Source document:
Fiction · Novels · Reviews

Review: Small Great Things

Hello friends and happy Thursday! I hope you’re all having a great week, despite the 100s of cancelations due to the corona-virus! It’s crazy how this is stopping e-v-e-r-y-t-h-i-n-g! Anyways, on a more positive note, I’m here with a review of Jodi Picoult’s novel Small Great Things.

Small Great Things

Small Great Things by: Jodi Picoult: Ruth is a delivery nurse, and has been for the past twenty years, but when a patient, Turk, requests a different nurse for the care of his newborn baby because of the colour of her skin, she is taken off the case. When the baby goes into distress while Ruth is present, she’s unsure of what she should do. Her actions then lead a lawsuit that could cost her everything. This novel was riveting and truly made the reader think; it was really thought provoking and brought up issues that we all know are problems, but it also brought up issues that are so mundane and so engrained in us as a society that we are so blind to think about them. This novel takes those issues and really exposes them. This novel also taught the reader a lot about hate, but from hate how we can love just as strongly and it was so good to read about. The way Picoult always does so much research for her books shows in her writing and for this novel it gave her story an in-depth look at both sides and it really broke her plots down and created a narrative that was so compelling. Picoult knows how to craft a well told story, her pacing is so well done; she knows when to keep up the pace and when to slow it down, which really worked for this novel. The ending was interesting, as much as it was the perfect ending, it felt a tad too perfect. That didn’t take away from the overall story, point or voice of the novel, and it really drove home her novel as a whole, it just felt to unbelievable. Her characters were so real and so poignant; they were raw and truly let the reader live in their shoes. Beyond the twists and turns of this novel, the reader found themselves lost in a world that is very much our own that is scary and unfair and unjust.

Aim of the task: Copy out the portion of the Small Great Things review that begins with the words "Fiction · Novels" and ends after "novel Small Great Things.".

Dataset:
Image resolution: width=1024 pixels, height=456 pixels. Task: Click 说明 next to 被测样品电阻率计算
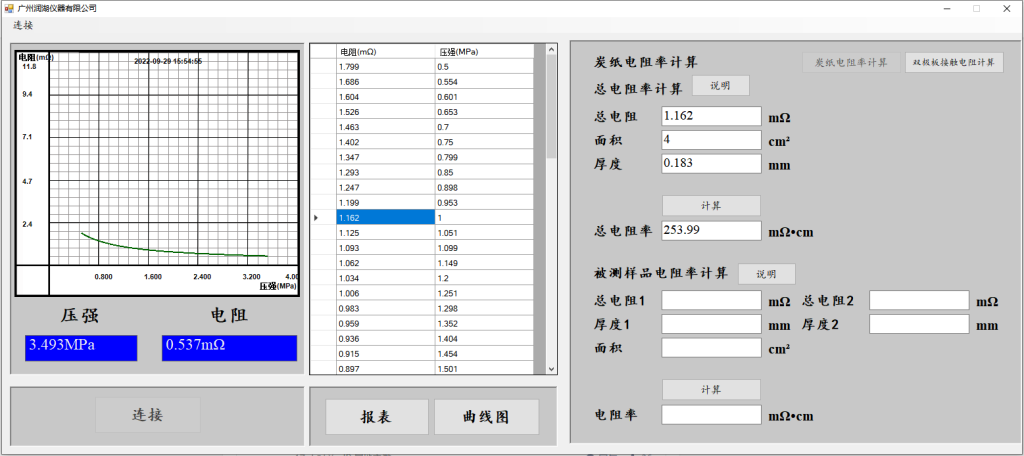tap(766, 274)
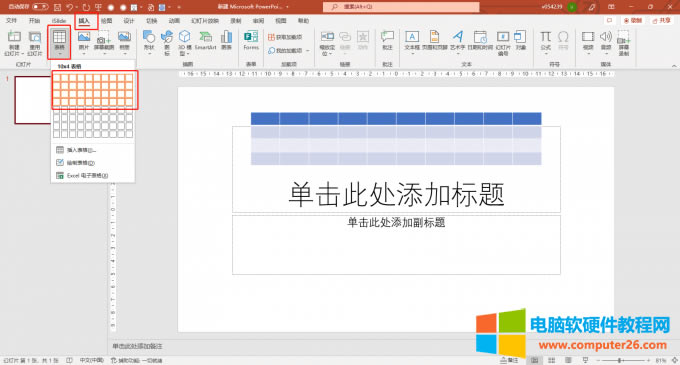Open the Audio icon in media group
This screenshot has height=365, width=680.
[606, 41]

Response area:
Fiction · Novels · Reviews

Review: Small Great Things

Hello friends and happy Thursday! I hope you’re all having a great week, despite the 100s of cancelations due to the corona-virus! It’s crazy how this is stopping e-v-e-r-y-t-h-i-n-g! Anyways, on a more positive note, I’m here with a review of Jodi Picoult’s novel Small Great Things.